While some Medicare ACOs — although none in California — have collected savings of more than $50 million, more than half of the 400 organizations in the Medicare Shared Savings Program reportedly are wavering on whether to continue. One-third of participants have already dropped out from the Pioneer program.
“We were getting harmed,” Allison Fleury, then-CEO of Sharp HealthCare ACO, told California Healthline after her organization quit the Pioneer program last fall. “And that’s basically the case for all California ACOs.”
(In hopes of retaining MSSP participants, CMS issued a new rule last week that delays some of the punitive measures.)
One reason why Medicare ACOs aren’t as popular with providers? The terms tend to be one-size-fits-all, says David Muhlestein, director of research for Leavitt Partners. In contrast, commercial ACOs “have the ability to negotiate the terms of the commercial contracts with the payer,” he points out.
Experts stressed: Medicare’s placed a big bet on the ACO model. HHS Secretary Sylvia Mathews Burwell has pledged that 50% of Medicare payments will flow through ACOs, or ACO-like models, by 2018.
Yet Medicare’s ACOs have lagged private-payers’ ACOs in several key areas.
“[M]any ACOs have found that accountable care arrangements in the private sector can support greater innovation in care,” Brookings Institution researchers wrote in a recent Health Affairs blog post. “The commercial sector seems to be leading in payment and contracting innovation that can enable larger shifts away from [fee-for-service] payment with downside financial risk.”
What Comes Next
Muhlestein thinks that Medicare’s working to be progressive with ACOs, such as by debuting a new model shifts more risk to providers that are ready for it.
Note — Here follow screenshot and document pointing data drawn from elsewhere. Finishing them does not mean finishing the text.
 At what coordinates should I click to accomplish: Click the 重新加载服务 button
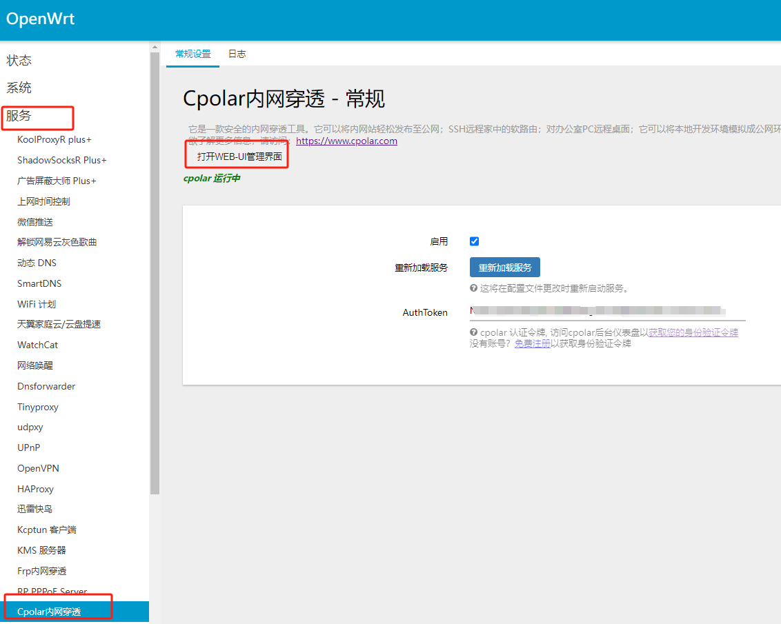[504, 267]
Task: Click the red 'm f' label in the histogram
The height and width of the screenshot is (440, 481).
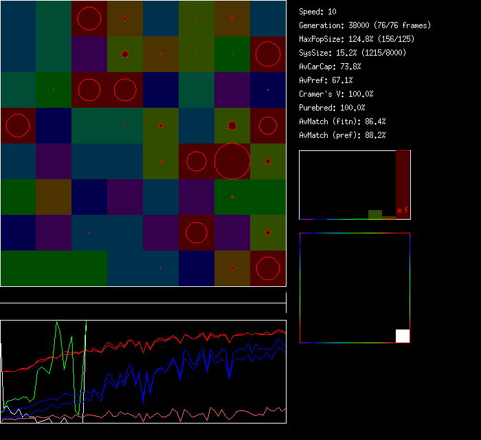Action: 403,209
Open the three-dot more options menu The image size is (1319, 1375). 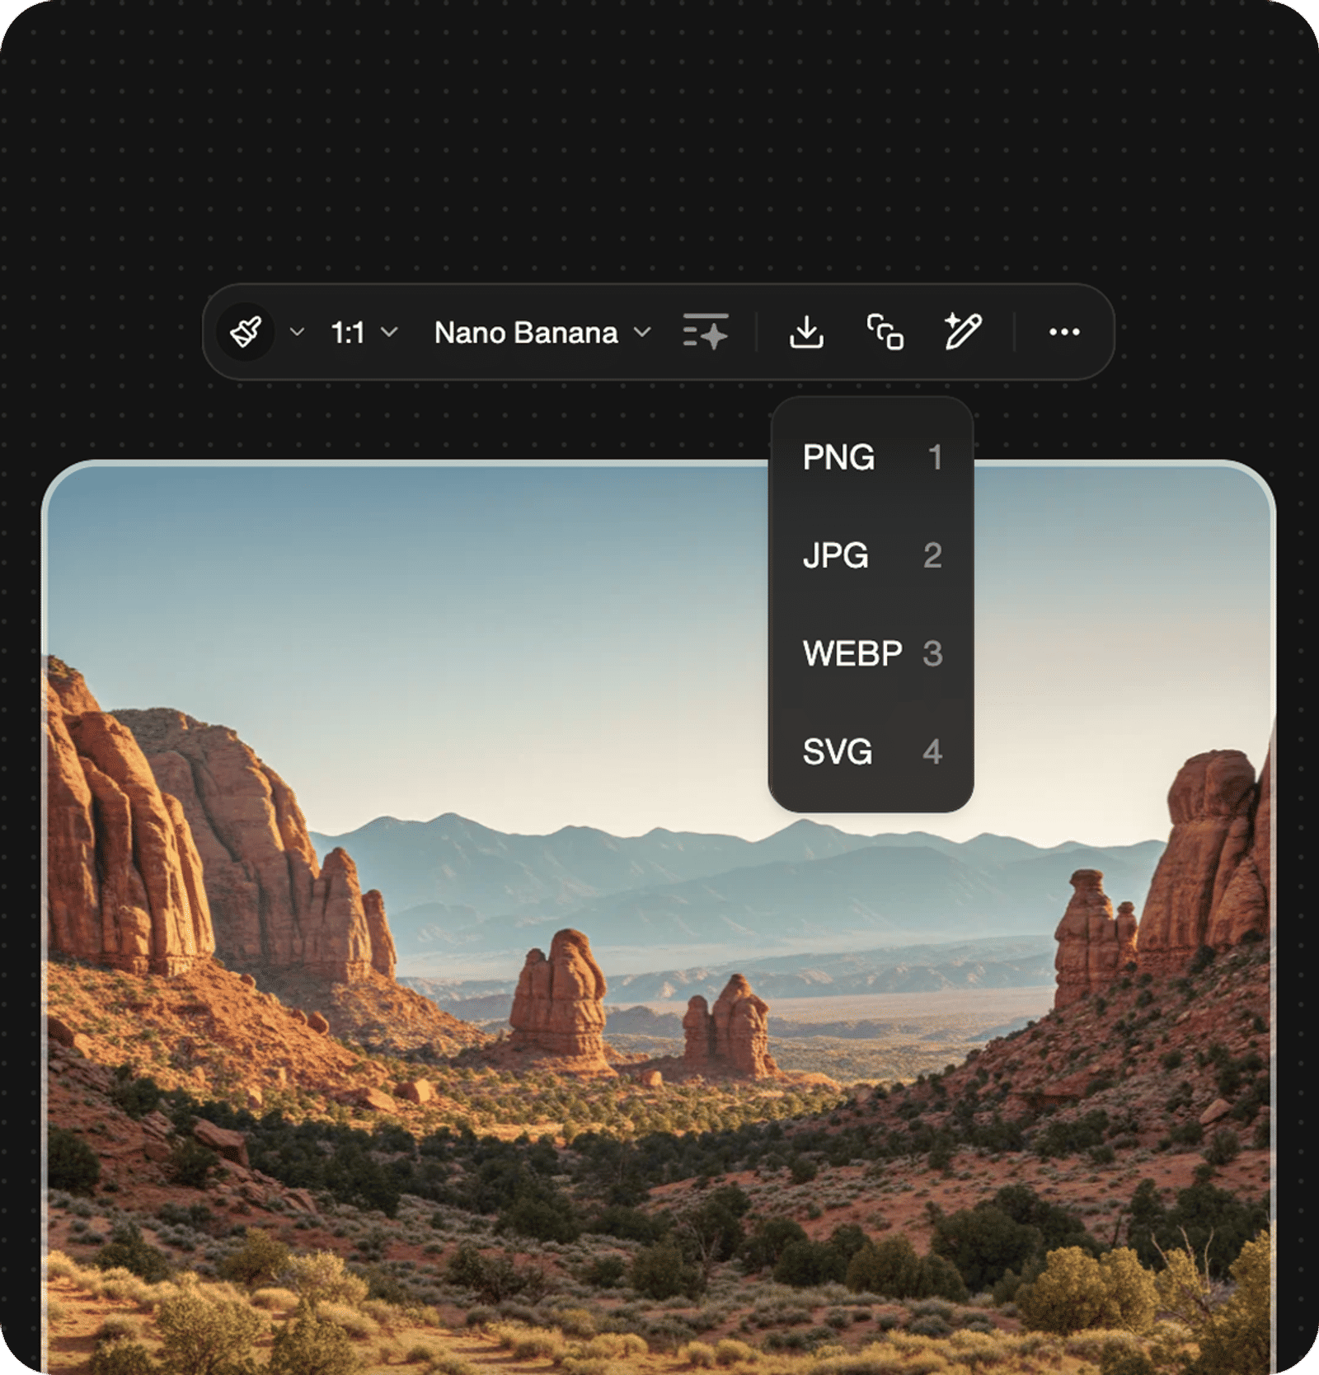[1064, 332]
“The [Next Generation] model really is pushing the boundaries of what CMS has done in the past in terms of pushing risk to providers within the confines of the open-network Medicare program,” he says.
“Which organizations apply and are accepted into the program will show CMS’s vision of how which providers are best-prepared to take more risk.”
But Medicare’s broad push to keep more providers in ACO programs by delaying the pain may not be the right answer, either. And while some California ACOs show promise, “we’re moving too slowly as a nation,” says Shortell.
“We need to move more quickly to downside risk, not just these upside shared savings.”
Around the nation
Here’s a look at other stories making news on the road to reform.
The challenge of becoming an insurer. The ACA has encouraged more providers to take on risk, but hospitals making the shift to running a health plan may be in for a “rough landing,” Melanie Evans writes at Modern Healthcare.
What the states are — and aren’t — doing to prepare for the King v. Burwell ruling. Writing at Health Affairs, a team led by David K. Jones and Nicholas Bagley canvassed how the states are preparing for potential outcomes in the much-watched Supreme Court case.
How the White House could fix the ACA if SCOTUS rules against it. Tom Scully, the former head of CMS under President George W. Bush, believes the Obama administration could unilaterally move to fix many problems that would result from the ACA’s subsidies being struck down in the federal exchange, Dylan Scott writes at National Journal.